Le visionnage en boucle de l’attentat a produit sur la population française la même chose que l’attaque des tours jumelles le 11 septembre 2001. En passant et repassant les vidéos, en revenant sur les victimes et leurs visages, en écoutant les témoins parler avec des larmes dans leurs yeux, nous sommes dans l’émotion et l’émotion court-circuite la réflexion.
Nous avons été étonné d’entendre un philosophe utiliser le terme de "barbarie", alors que la philosophie nous apprend justement que le terme "barbarie" provient d’une onomatopée "bababa" que les Grecs utilisaient pour désigner les langues qu’ils ne comprenaient pas. On est toujours le barbare d’un autre. En les désignant comme des monstres, comme des personnes qui ont perdu leur statut d’humains, on joue un jeu dangereux car on ouvre la fois à la violence et aux pogroms.
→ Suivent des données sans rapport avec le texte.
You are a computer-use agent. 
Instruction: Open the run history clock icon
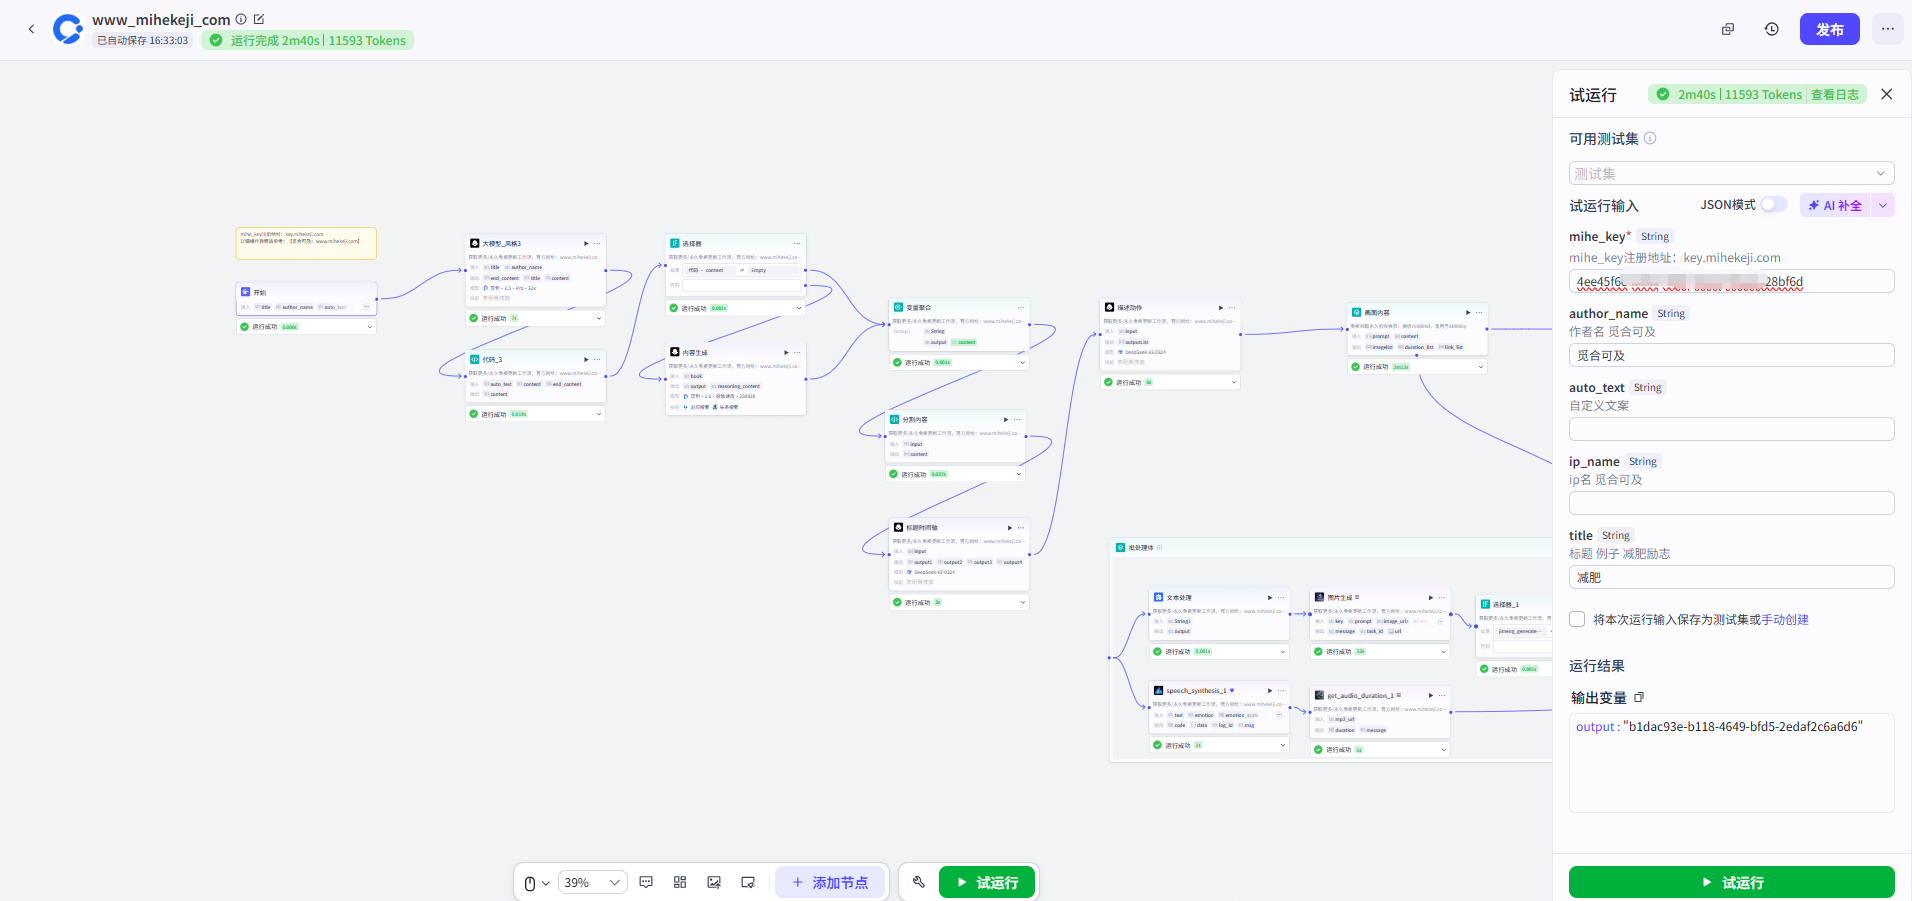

Il n’y a pas d’infra-humains, il n’y a que des hommes qui font des actes inhumains. Il n’y a pas de monstres, il n’y a que des hommes qui font des actes monstrueux. Hitler aussi était un homme, quoiqu’on en dise. Les nazis avaient une femme, des enfants. Ces meurtriers aussi ont eu une enfance, une mère, une famille. Que c’est-il passé, alors ? Français d’origine immigrés, ils ont probablement été entraîné pour faire la guerre en Syrie, puis leur cible a changé : ils se sont retournés contre le pays qui les avait élevés, contre la liberté d’expression, contre des personnes sans défense, contre des caricaturistes célèbres et aimés des Français, contre la République elle-même...
Coïncidence : le dernier dessin de Charb...
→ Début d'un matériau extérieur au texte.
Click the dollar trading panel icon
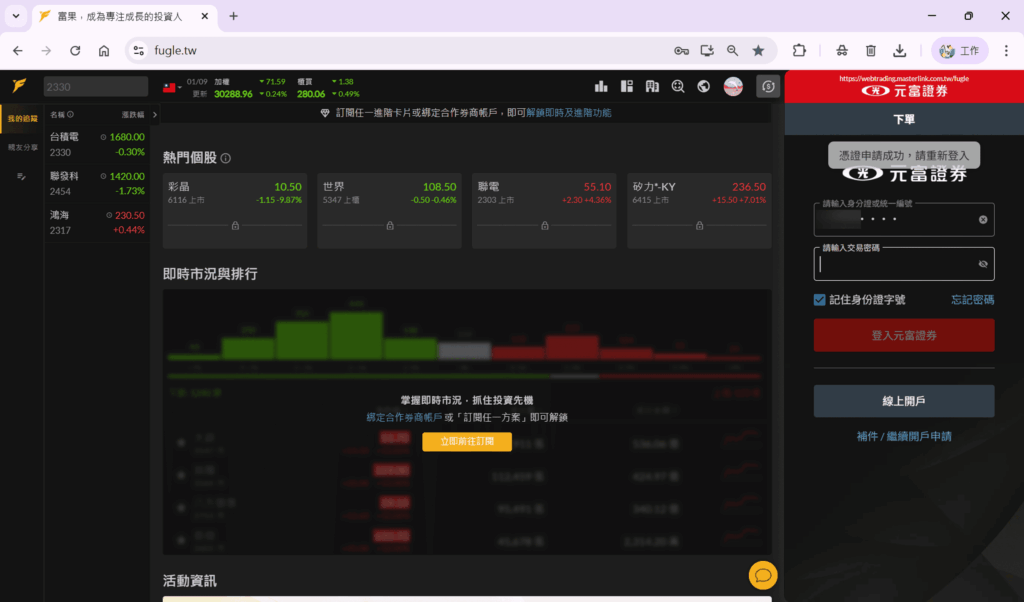click(768, 86)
Tout le monde n’est pas dupe. Certains sentent que cet attentat fera le jeu de Marine Lepen qui parlait déjà de rétablir la peine de mort sur France 2. Certains accusent les arabes de n’être pas suffisamment présents dans les rassemblements, alors que ceux qui sont interrogés craignent d’être pris à partie... D’autres s’étonnent de voir qu’on accuse un SDF d’avoir participé à l’opération (c’est connu, les SDF sont dangereux...) et que les policiers retrouvent la carte d’identité d’un des tueurs dans la voiture (une beau coup de chance !). Sans céder à la paranoïa, disons que les deux meurtriers n’étaient pas si préparés qu’on veut bien le dire : le jour de l’attentat, ils s’étaient arrêtés au numéro 6 de la rue au lieu du 10. On peut supposer qu’ils n’avaient pas repérés les lieux, mais qu’ils avaient simplement su grâce à une tiers personne que les membres du journal satirique se réunissaient tous les mercredi. En soi, cela ne demande pas une organisation particulière. Par contre, les soldats savaient manipuler leurs armes et ont abattu un policier de sang froid...
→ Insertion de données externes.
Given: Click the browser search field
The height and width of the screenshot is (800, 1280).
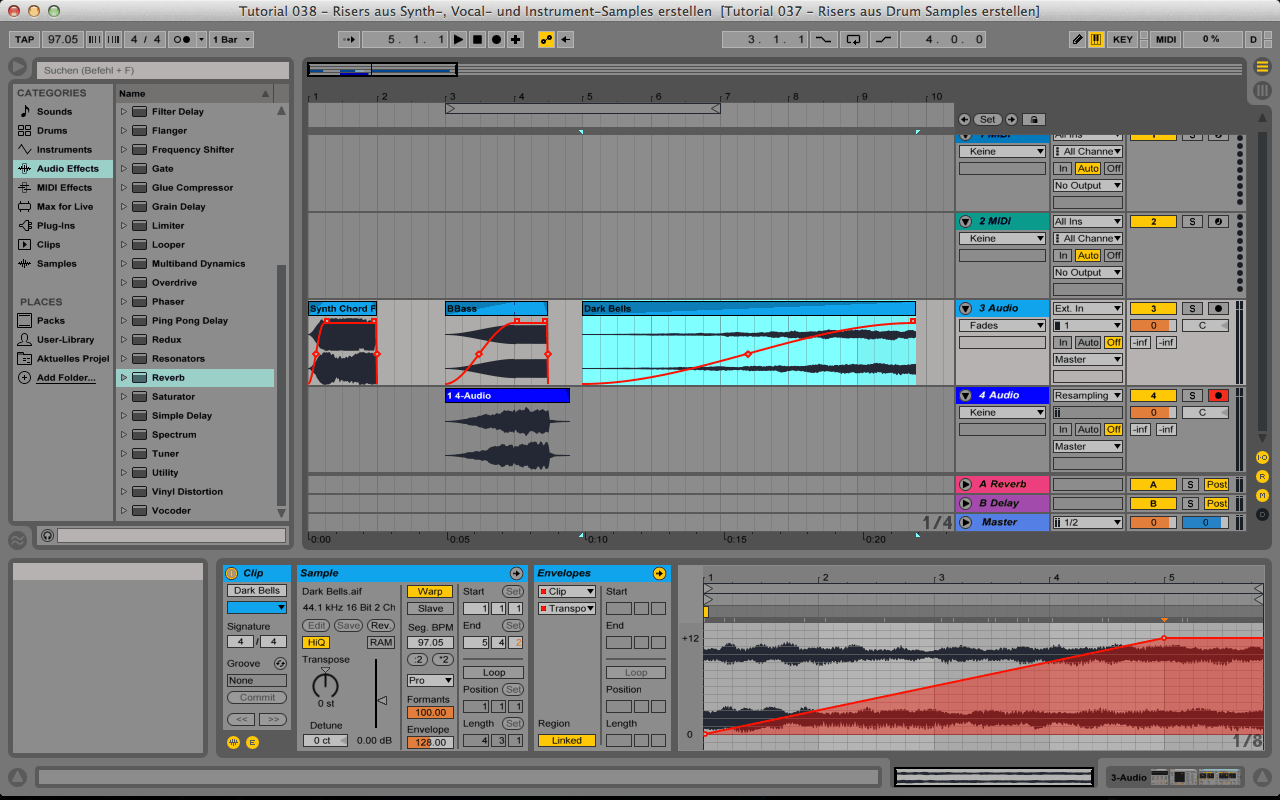Looking at the screenshot, I should click(161, 71).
Il est heureux de constater le collectif réagir dans une société que l’on dit individualiste. On retrouve ici une forme d’humanisme, réduite à l’humain (sans idéologie). Peut-être une expression de l’ère du Verseau ? On voit aussi à quelle vitesse Internet relaie l’information. Les réactions se font "épidermiques", dans l’instant. Mais dureront-elles ? Sûrement, car la chose est grave et elle aura des conséquences, même si l’arrestation rapide de ces hommes peut réduire la psychose qui menace de s’installer.
Non, Charlie Hebdo n’est pas mort, il continuera à paraître avec ceux qui restent, et nous serons solidaires avec lui, nous défendrons les caricatures de Mahommet, même si nous ne sommes pas nécessairement d’accord avec tout ce qui se dit : au nom de la liberté d’expression, au nom de la laïcité aussi. Comme le disait Dalil Boubakeur, recteur de la grande mosquée de Paris et président du Conseil français du culte musulman : "Si on n’est pas d’accord, il faut combattre l’art par l’art". La violence n’est pas une réponse. C’est pourtant celle-ci qu’on entend dans la bouches de nombreuses personnes qui parlent de "vengeance", de "représailles" et de "peine de mort". Ne nous abaissons pas à leur niveau. Vous qui défendez Charlie, retrouvez l’esprit de Charlie et ses nombreux dessins contre la violence (violence des intégristes de tout bord, violences de la police, violences des militaires, violences multinationales et des puissants en général....).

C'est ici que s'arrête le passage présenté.